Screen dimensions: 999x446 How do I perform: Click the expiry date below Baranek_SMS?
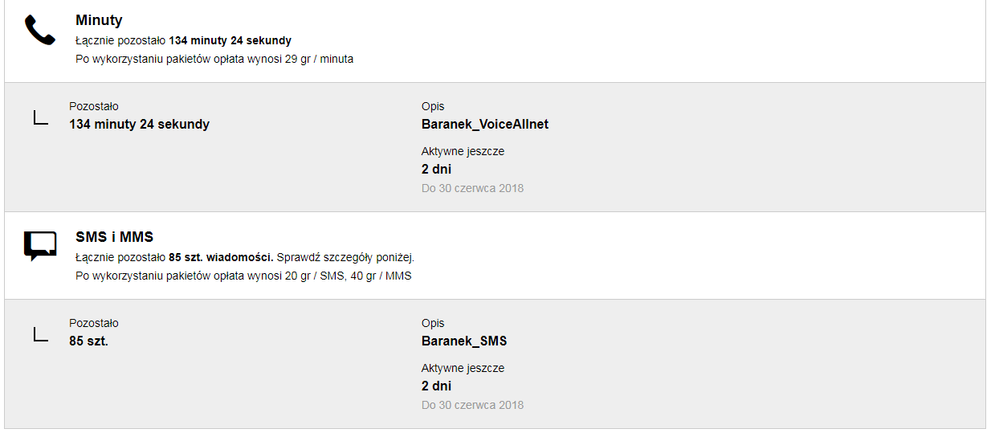(472, 405)
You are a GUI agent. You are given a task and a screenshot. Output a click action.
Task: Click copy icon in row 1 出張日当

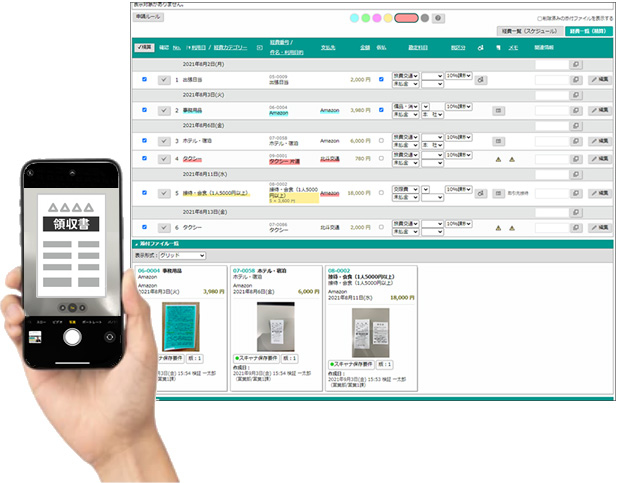pyautogui.click(x=575, y=79)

· · · · · · ·

Starting at the line that contains "You are a GUI", please write out each line through the last line of the data, both ends included, and keep pictures out of the copy.

You are a GUI agent. You are given a task and a screenshot. Output a click action.
Task: Click copy icon in row 1 出張日当

pyautogui.click(x=575, y=79)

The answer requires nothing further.